SWEDEN
OFFICIAL LINE
'Sweden is not some kind of equality paradise'
Published: 10 Mar 2015 10:43 GMT+01:00
Updated: 10 Mar 2015 12:25 GMT+01:00
It's time to challenge the image of Sweden as the world's gender equality frontrunner, writes Cecilia Schelin Seidegård, head of the Swedish government's special inquiry on gender equality.
Swedish governments often boast about gender equality in Sweden. Government upon government has claimed that these advances have given Sweden a strong international position. The latest is the feminist government, spearheaded by Stefan Löfven, which insists that Sweden is and ought to be a frontrunner in the area of gender equality. On its home page the government writes that Sweden has great international reputational capital to maintain and develop.
I believe it is high time to challenge the image of Sweden as some kind of equality paradise. Even though Sweden has a good position in many international rankings, it does not mean that the country is equal. Rather, it could be understood in relation to insufficient progress in many other countries. Nor does it mean that things are moving forward in Sweden. The country's position in the Global Gender Gap (World Economic Forum) ratings has gone from the top in 2006 to fourth in 2014. The same tendency is visible in the Inter-Parliamentary Union's list of the number of women in national parliaments, where Sweden can nowadays be found as number six, after having enjoyed a leading position for a long time. It is problematic that progress in Sweden is more or less standing still. As Sweden now has a feminist government, it is time to assume a strategic and long-term approach to gender equality policies.
Since April 2014 I have led a special government inquiry to follow up and analyze the progress of equality between women and men over the past ten years. The inquiry will also analyze the implementation of equality policies and assess how efficient political measures have been in relation to the equality political objective – that women and men should have the same power to shape society and their lives. Against this background the inquiry should propose a direction and organization of future equality politics.
On March 8th, International Women's Day, the inquiry released some of the research that has been produced within the scope of our remit. Our preliminary results do not make for a merry read.
1. We can conclude that male dominance in positions of power in politics, state and businesses has not been broken in the past ten years. The number of men in parliament has instead gone up in two consecutive elections, as has the number of men in parliamentary committees and as committee chairpersons. Three-quarters of all board members of listed companies are men and 77 percent of professors in higher education are men. Our reports show that the more hidden the positions of powers in politics and private business are, the greater is the gender gap. Private business has not succeeded in bridging the gender gap by voluntary incentives.

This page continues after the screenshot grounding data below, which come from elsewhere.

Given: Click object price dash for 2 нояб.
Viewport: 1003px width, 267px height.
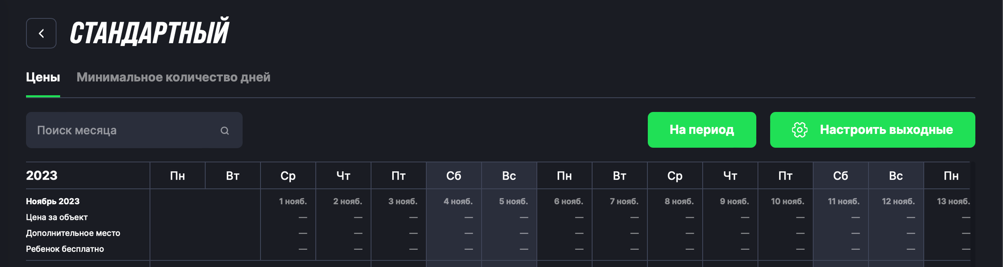Looking at the screenshot, I should [358, 217].
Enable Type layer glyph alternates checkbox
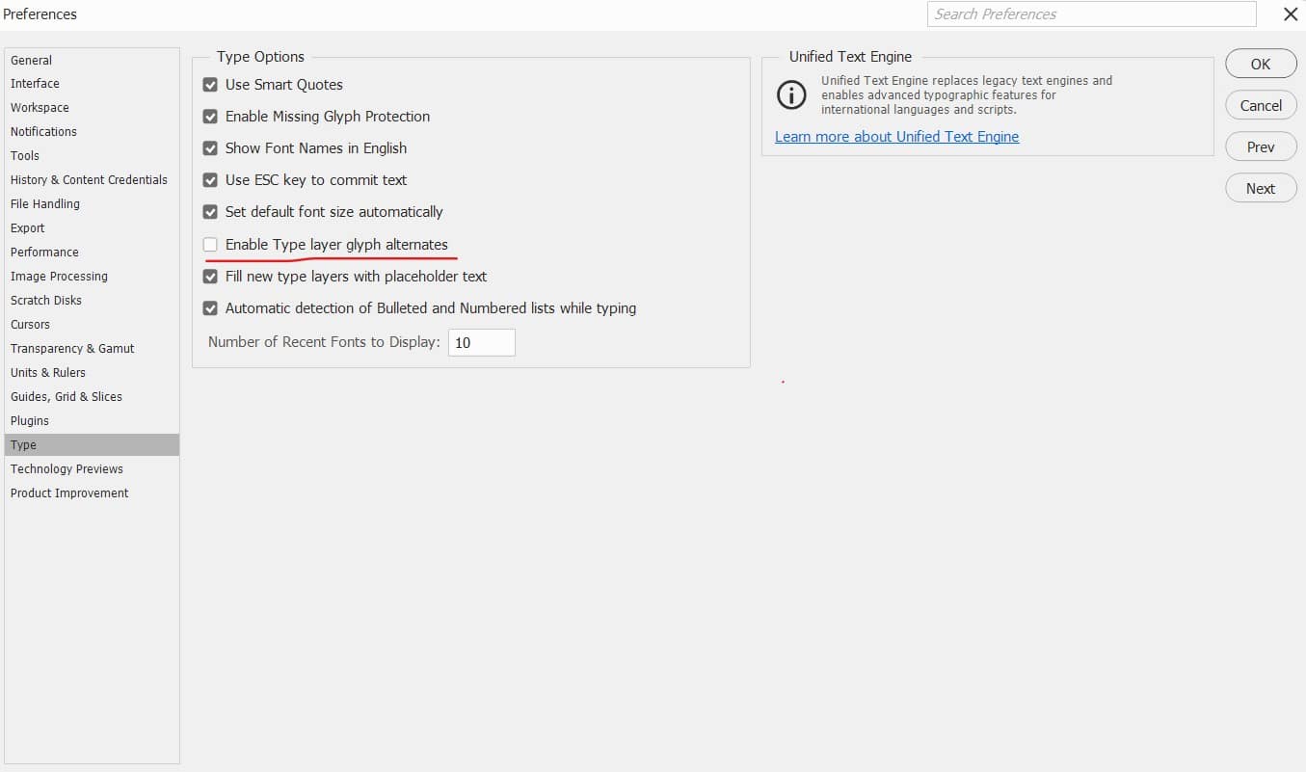 [x=210, y=245]
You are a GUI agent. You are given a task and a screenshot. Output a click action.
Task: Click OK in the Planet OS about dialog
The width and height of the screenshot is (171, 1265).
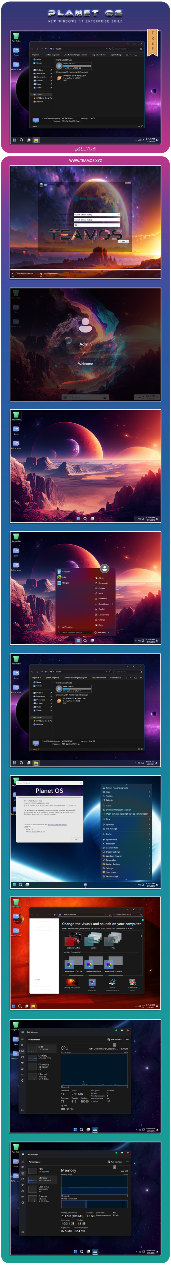(76, 839)
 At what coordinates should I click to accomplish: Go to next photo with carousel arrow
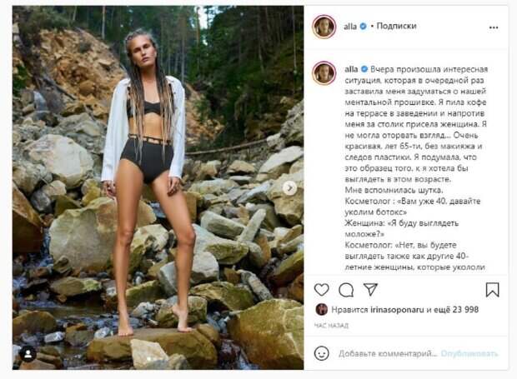click(289, 188)
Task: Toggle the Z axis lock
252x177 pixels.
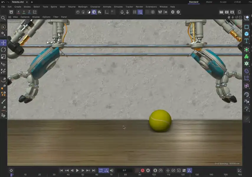Action: coord(29,12)
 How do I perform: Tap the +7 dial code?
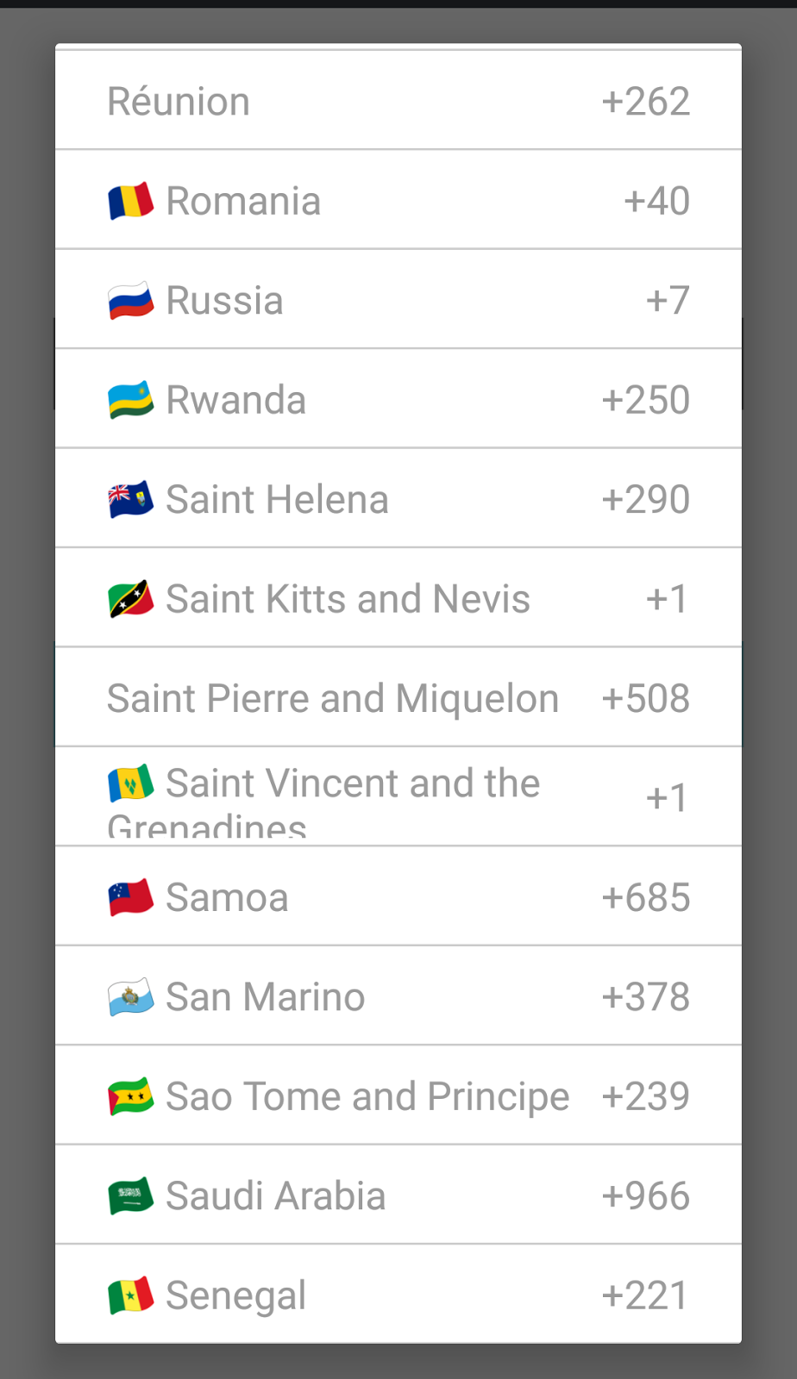pos(668,301)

2. As far as financial equality is concerned, the employment market and businesses still have a clear lack of equality. A strong gender divide is still prevalent in the jobs market and a large number of women work part time. But despite a slight decrease in gender segregation – women's work hours have increased and women's levels of education are higher than men's – it has only had a very small effect on wages. Even taking various parameters such as age, education, work hours and that women and men are found in different sectors and work groups, women's salaries have stayed at 93 percent of men's salaries. This figure has remained much the same since the middle of the 1990s. Income inequality between women and men is still 93.500 kronor a year, or about 3.6 million kronor for 40 years of work. [I'm no statistician, but if women largely work part-time, higher education or slightly more part-time hours aren't going to bridge any gap in wages -- which, given a large portion of part-time women workers, doesn't look a significant hardship to me.]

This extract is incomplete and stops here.